Real CPUs don't use a shared bus; traffic goes through an L3 cache whose tags work as a snoop filter (especially in single-socket Intel chips). Or similar ways of saving traffic on other microarchitectures. You're right that actually broadcasting a message to every other core would be prohibitively expensive for power, and performance as you scale to many cores. A shared bus is only a simple mental model for protocols like MESI, not the real implementation in modern CPUs. See What cache coherence solution do modern x86 CPUs use? for example.
Write-back caches with write-allocate need to read a cache line before you store into it, so they have the original data for the other parts of the line. This read, when triggered by a write, is called a "read for ownership" (RFO) to get the line into MESI Exclusive state (which can be converted to dirty Modified without external traffic). RFO includes the invalidation.

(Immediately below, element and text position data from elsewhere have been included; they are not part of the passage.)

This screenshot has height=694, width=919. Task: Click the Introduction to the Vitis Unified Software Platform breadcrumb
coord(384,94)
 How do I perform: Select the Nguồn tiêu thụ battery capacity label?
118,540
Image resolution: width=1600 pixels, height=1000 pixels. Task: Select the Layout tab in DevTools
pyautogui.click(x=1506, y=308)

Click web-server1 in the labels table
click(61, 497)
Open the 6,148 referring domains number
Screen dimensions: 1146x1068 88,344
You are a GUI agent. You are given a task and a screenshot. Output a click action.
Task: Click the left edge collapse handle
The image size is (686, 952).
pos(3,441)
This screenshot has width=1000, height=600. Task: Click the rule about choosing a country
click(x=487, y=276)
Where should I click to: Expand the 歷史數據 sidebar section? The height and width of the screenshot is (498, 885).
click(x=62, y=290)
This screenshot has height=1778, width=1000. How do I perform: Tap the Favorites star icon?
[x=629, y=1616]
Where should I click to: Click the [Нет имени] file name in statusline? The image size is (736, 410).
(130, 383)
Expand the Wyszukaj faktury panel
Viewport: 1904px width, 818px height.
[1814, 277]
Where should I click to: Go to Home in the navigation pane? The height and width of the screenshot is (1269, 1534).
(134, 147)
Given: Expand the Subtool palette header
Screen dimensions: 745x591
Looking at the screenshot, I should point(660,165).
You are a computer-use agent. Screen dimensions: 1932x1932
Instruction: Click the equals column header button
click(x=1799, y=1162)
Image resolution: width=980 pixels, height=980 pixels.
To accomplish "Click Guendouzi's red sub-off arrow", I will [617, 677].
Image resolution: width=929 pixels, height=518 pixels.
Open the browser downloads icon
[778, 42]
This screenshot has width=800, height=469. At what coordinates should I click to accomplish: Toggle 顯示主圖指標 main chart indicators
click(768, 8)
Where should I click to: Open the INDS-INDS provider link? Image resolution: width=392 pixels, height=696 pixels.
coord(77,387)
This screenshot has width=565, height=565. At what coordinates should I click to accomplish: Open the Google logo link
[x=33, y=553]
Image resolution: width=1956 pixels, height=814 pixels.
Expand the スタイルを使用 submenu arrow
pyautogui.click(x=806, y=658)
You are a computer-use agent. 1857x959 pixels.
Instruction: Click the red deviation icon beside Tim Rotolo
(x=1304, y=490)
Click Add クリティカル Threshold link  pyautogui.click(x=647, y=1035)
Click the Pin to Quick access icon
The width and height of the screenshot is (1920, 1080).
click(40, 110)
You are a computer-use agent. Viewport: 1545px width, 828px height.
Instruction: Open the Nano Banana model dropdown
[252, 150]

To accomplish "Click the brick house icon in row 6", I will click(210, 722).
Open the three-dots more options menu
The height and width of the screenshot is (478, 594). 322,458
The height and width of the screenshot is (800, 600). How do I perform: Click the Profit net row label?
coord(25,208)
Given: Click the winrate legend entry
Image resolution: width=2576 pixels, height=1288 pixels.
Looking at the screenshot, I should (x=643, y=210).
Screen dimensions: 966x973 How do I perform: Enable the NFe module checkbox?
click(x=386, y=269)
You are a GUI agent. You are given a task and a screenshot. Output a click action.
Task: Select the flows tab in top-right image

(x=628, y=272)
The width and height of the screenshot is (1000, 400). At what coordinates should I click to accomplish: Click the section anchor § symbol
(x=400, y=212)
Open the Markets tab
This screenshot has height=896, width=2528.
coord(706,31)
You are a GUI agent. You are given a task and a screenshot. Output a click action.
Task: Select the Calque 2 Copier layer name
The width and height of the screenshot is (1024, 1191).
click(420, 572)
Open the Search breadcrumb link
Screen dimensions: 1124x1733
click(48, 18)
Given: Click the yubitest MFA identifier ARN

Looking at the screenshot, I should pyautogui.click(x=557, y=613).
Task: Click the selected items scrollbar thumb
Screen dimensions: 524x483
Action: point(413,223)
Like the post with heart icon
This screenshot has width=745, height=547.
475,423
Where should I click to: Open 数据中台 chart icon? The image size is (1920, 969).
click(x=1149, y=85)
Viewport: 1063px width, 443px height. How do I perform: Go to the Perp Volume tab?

If the initial access was read-only, the line typically arrives in Exclusive state like an RFO, if no other core had a cached copy (i.e. it missed in L3 (last-level) cache). This means that traffic stays at a minimum for the common pattern of reading some private data and then modifying it.
A multi-socket system would have to snoop the other socket or consult snoop filters to determine this, I think, but the most power/energy-sensitive systems are mobile (always single-socket).
Fun fact: Intel 2-socket Xeon chips before Skylake-X (e.g. E5 ...-v4) didn't have snoop filters for traffic between sockets, and did just spam snoops at the other socket across the QPI link. E7 CPUs (capable of being used in quad and larger systems) had dedicated snoop filter caches to track state of hot lines, as well as enough QPI links to cross-connect more sockets. source: John McCalpin's post on an Intel forum, although I haven't been able to find much other data. Perhaps John was thinking of earlier systems like Core2 / Nehalem Xeons where Intel does talk about having snoop filters, e.g.
https://www.intel.ca/content/dam/doc/white-paper/quick-path-interconnect-introduction-paper.pdf compares QPI to their earlier setups. And has some more details about snooping modes that can trade off latency vs. throughput. Maybe Intel just doesn't use the term "snoop filter" the same way.
Is there a way to do it the other way around, to indicate to the CPU that a given cache line will never be of interest to any other thread?
You can skip RFOs if you have a cache-write protocol that combines the store data with the invalidation. e.g. x86 has NT stores that bypass cache, and apparently fast-strings stores (rep stos
/ rep movs
) even before ERMSB can also use a no-RFO write protocol (at least in P6, according to Andy Glew who designed it), even though they leave their data in the cache hierarchy. That does still require invalidation of other caches, though, unless this core already owns the lines in E or M state. Enhanced REP MOVSB for memcpy
Some CPUs do have some scratchpad memory which is truly private to each core. It's not shared at all, so no explicit flushing is needed or possible. See Dr. Bandwidth's answer on Can you directly access the cache using assembly? - this is apparently common on DSPs.
But other than that, generally no, CPUs don't provide a way to treat parts of memory address space as non-coherent. Coherency is a guarantee that CPU don't want to let software disable. (Perhaps because it could create security problems, e.g. if some old writes could eventually became visible in a page of file data after an OS had checksummed it, but before DMA to disk, unprivileged user-space could cause a checksumming FS like BTRFS or ZFS to see bad blocks in a file it did mmap(PROT_WRITE|PROT_READ, MAP_SHARED)
on.)
Normally memory barriers work by simply making the current core wait until the store buffer has drained into L1d cache (i.e. prior stores have become globally visible), so if you allowed non-coherent L1d then some other mechanism would be needed for flushing it. (e.g. x86 clflush
or clwb
to force write-back to outer caches.)
Creating ways for most software to take advantage of this would be hard; e.g. it's assumed that you can take the address of a local var and pass it to other threads. And even in a single-threaded program, any pointer might have come from mmap(MAP_SHARED)
. So you can't default to mapping stack space as non-coherent or anything like that, and compiling programs to use extra flush instructions in case they get a pointer into non-coherent memory that does need to be visible after all would just totally defeat the purpose of the whole thing.
So part of the reason this isn't worth pursuing is that it's extra complication that everything all the way up the stack would have to care about to make this efficient. Snoop filters and directory-based coherence are a sufficient solution to the problem, and overall much better than expecting everyone to optimize their code for this low-level feature!